As Genesis P.Orridge strolls on stage, flash bulbs popping, a girl behind me shouts “We love you Genesis!” eliciting a roll of the eyes and the cold reply:
“You have no idea how many people tell me that…and they’re all lying.”
He/she begins intoning the words to “Persuasion” which are spliced and looped as a brutal minimal electronic beat kicks in. The two untrained savants, Gen and Cosey (slide guitar and cornet) stand stage front with the engine room boffins firmly to the back. This is a deliberate demarcation – Chris Carter and Sleazy have always been TG’s “musicians”, semi-mockingly emphasised by the former’s white lab coat and table full of technical props. Sleazy sits impassively, in a rather fetching, lavishly decorated cow-skin style robe adding gravitas to his already imposing frame. He rocks back and forth on his chair sagely with a beatific grin as the swell of noise envelops and surrounds the room. The houselights are left on full, there is nowhere for performer or crowd to hide. This is the kind of egalitarian prop that holds a particular appeal for me.

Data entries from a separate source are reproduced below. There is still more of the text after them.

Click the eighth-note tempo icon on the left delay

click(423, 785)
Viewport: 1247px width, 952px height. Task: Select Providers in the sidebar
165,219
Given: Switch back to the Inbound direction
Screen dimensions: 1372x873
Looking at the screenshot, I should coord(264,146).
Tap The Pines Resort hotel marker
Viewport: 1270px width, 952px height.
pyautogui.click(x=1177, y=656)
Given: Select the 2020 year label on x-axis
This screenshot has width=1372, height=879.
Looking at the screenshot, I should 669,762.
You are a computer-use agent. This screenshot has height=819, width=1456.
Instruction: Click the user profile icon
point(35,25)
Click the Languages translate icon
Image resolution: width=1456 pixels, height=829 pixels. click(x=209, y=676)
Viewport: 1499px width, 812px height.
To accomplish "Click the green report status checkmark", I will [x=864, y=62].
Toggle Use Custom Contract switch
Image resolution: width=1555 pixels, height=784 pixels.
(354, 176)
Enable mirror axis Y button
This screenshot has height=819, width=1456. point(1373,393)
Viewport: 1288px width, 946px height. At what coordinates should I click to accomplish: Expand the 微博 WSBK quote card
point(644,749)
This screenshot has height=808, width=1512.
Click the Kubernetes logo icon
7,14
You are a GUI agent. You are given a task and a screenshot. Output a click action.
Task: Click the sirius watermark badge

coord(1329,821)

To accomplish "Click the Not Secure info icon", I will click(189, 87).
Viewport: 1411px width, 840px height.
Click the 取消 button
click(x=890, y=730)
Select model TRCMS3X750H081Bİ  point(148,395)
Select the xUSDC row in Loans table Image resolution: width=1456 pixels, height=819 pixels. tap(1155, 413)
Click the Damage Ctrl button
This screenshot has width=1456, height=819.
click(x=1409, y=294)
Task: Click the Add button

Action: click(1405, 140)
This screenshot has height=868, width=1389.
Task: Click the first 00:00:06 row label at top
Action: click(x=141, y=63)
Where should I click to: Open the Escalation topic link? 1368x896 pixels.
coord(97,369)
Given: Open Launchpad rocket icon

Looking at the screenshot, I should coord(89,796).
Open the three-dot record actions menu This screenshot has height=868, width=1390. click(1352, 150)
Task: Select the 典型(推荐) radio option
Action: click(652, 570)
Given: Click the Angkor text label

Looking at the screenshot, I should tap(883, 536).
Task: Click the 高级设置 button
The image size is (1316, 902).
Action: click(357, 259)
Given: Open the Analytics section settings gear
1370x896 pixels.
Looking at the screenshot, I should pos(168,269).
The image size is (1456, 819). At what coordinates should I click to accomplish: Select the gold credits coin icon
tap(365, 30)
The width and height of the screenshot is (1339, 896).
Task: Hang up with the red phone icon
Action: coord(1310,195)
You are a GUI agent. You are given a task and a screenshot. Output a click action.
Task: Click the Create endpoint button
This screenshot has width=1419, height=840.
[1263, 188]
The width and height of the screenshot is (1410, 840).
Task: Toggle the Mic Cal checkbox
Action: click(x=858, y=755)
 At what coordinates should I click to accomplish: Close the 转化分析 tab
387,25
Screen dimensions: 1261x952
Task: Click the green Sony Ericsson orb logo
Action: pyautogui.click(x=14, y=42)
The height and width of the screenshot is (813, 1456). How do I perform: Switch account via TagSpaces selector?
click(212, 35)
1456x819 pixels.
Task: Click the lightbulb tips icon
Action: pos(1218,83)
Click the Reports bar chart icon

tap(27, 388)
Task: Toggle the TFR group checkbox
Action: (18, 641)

The sound is relentless, it’s not so much volume as frequencies although it is bloody loud. The kick drum pounds your chest and your nostrils vibrate. This is an updated re-imagining of the TG sound with an added digital sheen. Those who came for the “greatest hits” are also treated to “What A Day” and “Hamburger Lady” – the sight of people dancing to this track is a particularly incongruous and disturbing image. Mid-set, as Gen dervish/pirouettes round the stage, he/she pulls up his/her sleeve to reveal a tattoo of his/her recently departed other half, Lady Jaye which he/she kisses repeatedly. It’s a moving sight and as touching as the moment when he/she leaves the stage to embrace some old friends in the crowd. Less than an hour in, “What A Day” mutates into the infamous “Wall Of Sound” and as the volume swells people begin to glance around. Some nervously, some inspecting the fingers-in-ears with a smug delight. Too soon, Sleazy signals a cut throat motion to end the track and the stage has emptied. This inevitably brought to mind the TG-derived “death chord” employed by My Bloody Valentine to subject their crowd to the most physical discomfort for the longest time possible. Fortunately in their case, if you can endure the first two skull-splitting minutes then the opposite effect is achieved as you inhale the noise and are levitated to a state close to nirvana. As Sleazy departs he mimes signals that translate as “that’s it, we really need to go and eat and drink now”. Well, what do you expect from a “wrecker of civilisation”?
It’s easy to wonder what TG’s relevance is in 2009, a good thirty years after they first attempted to wreck the fabric of the music establishment. Perhaps, like Wire, the fact that they’re still making loud, uncompromising music which is unacceptable to the mainstream is enough.